RI: What do you think it’s going to take to get radio’s revenue growing consistently again?
Horowitz: It’s going to take a concerted effort by the industry to do a few things. One, to work with the client base to make sure we show the true value of our medium. We have always been a reach-and-frequency medium, at least since I started in the business. And we still are a phenomenally strong reach medium. We touch about 93 percent of the people in this country every week. That’s powerful. I think if we could get everybody focused on getting that story told to the people that matter, showing our viability, we certainly could see the business grow. That’s going to take a lot of effort. But to sustain the business in the future, we’re going to need to do something in that realm.

Radio has the ability to aggregate huge numbers of people, and take those ears and those eyeballs and get into other platforms to deliver audiences to clients, whether it’s podcasting, digital, or something new that we don’t even know about yet. We have to have a strategy to grow our business over multiple platforms and not look at it as a singular platform.

If we can do that, as an industry, the future is bright for radio. It may not be a high-growth industry, but it’s a sustainable-growth industry in its core business, which can then create platforms to grow in other areas that could be extremely profitable and good for the business. We are very well positioned, if we’re smart, and we’re strategic, and we approach it from the right perspective, to see radio be around for another 100 years. Again, it may not be what it was 50 years ago, or 30 years ago, but it will morph and evolve and still be relevant.

RI: You were an AE who was then moved into management. Is that a good ideadre-horowitz-2013 these days, to take a top biller off the streets and make that person a manager?
Horowitz: I have mixed feelings about that. You have to really look beyond the individual’s billing capabilities. Because some people are just really great salespeople, but they don’t necessarily possess the qualities that you need, which are very different, to be in a leadership position and running a department.
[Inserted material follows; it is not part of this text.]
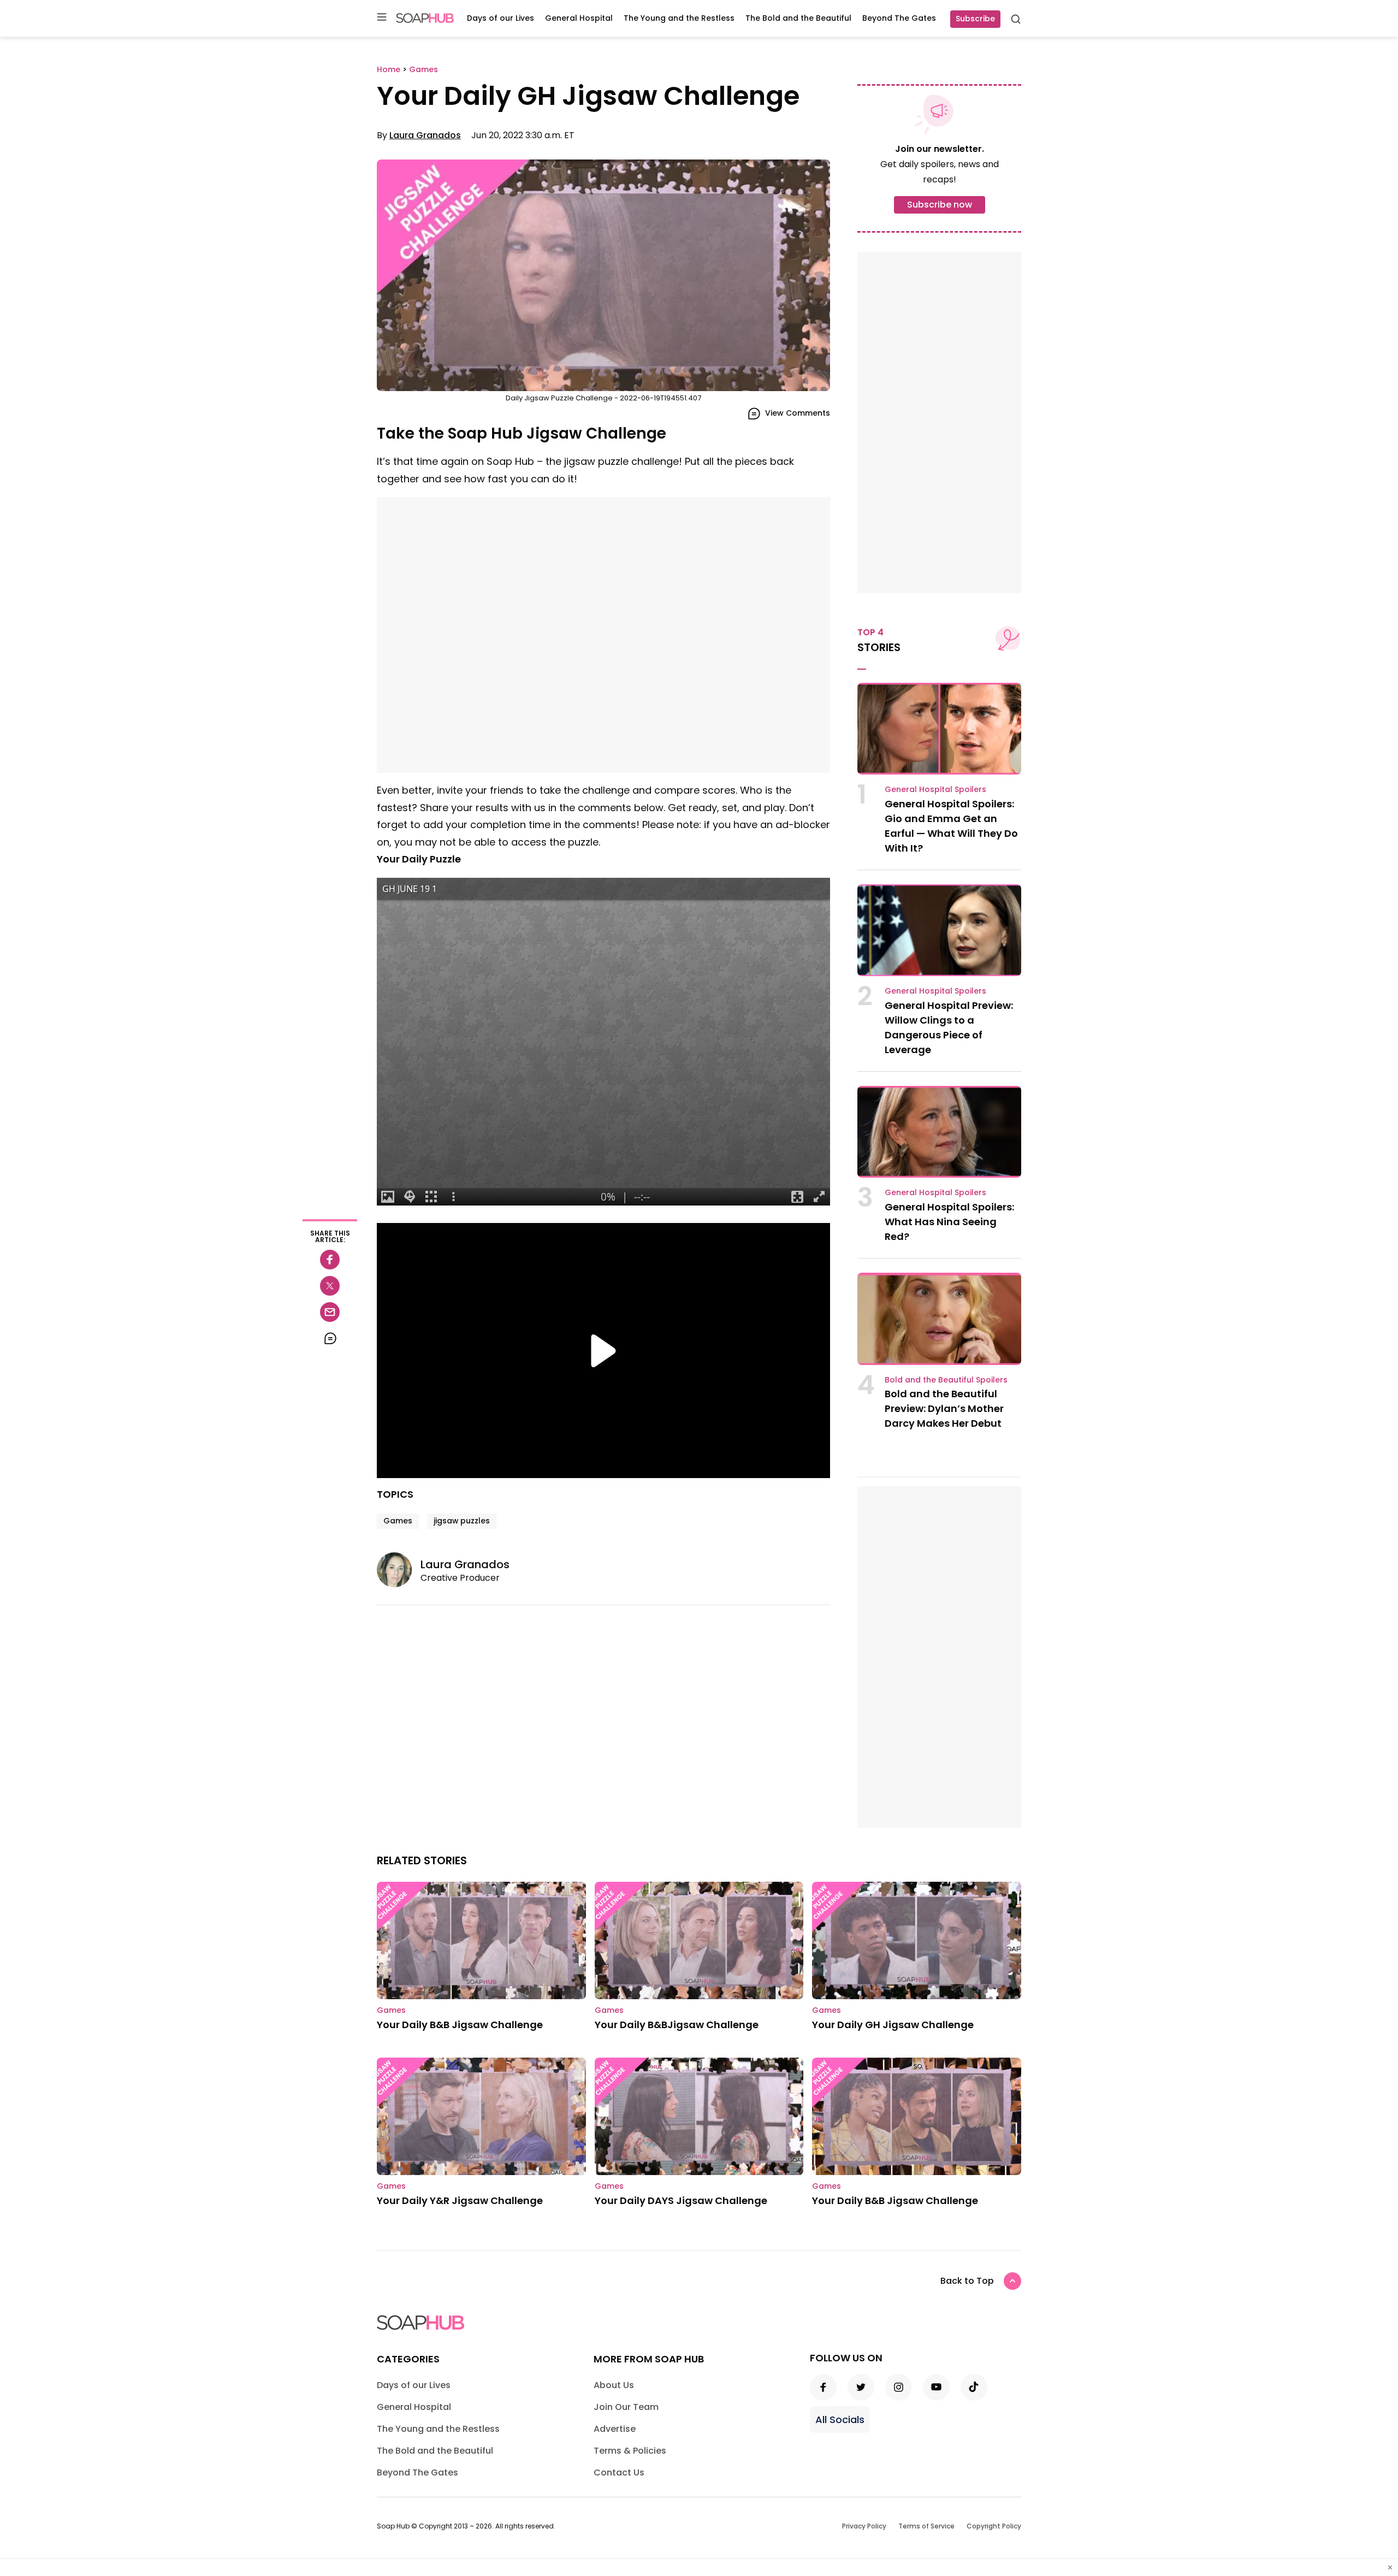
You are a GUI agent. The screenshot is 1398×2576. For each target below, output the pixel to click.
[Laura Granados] (398, 1569)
RI: What are your expectations of the people that work for the company?
Horowitz: We spend a lot of time, effort, and money both in investing in our assets and making sure that we’ve got great strategies. We are actually one of the few companies that does strategic planning. We have an outside strategic planner for our radio stations. Twice a year we sit down with the management teams of each station, and those teams build strategic plans for the next 90 and 120 days, six months, three years. That is an important component of what we do.

We expect our people to work hard, hire great, talented people, and empower those people to do their jobs to the best of their ability and beyond. We need creative and innovative thinking. We need great ideation. We have to have an environment that doesn’t make people fearful of experimenting and trying things. For us to keep growing and evolving and being relevant in this highly competitive world, we’ve got to make sure that we get the best thinking to the forefront, and execute the best thinking.

You have to have the ability to not be risk-averse. One thing about working for Ginny Morris and the Hubbard family is that they are broadcasters. It’s in the DNA of the family, and the DNA of what we do as a company. We will try things. We will take some risks. And if you’re going to fail, fail quickly.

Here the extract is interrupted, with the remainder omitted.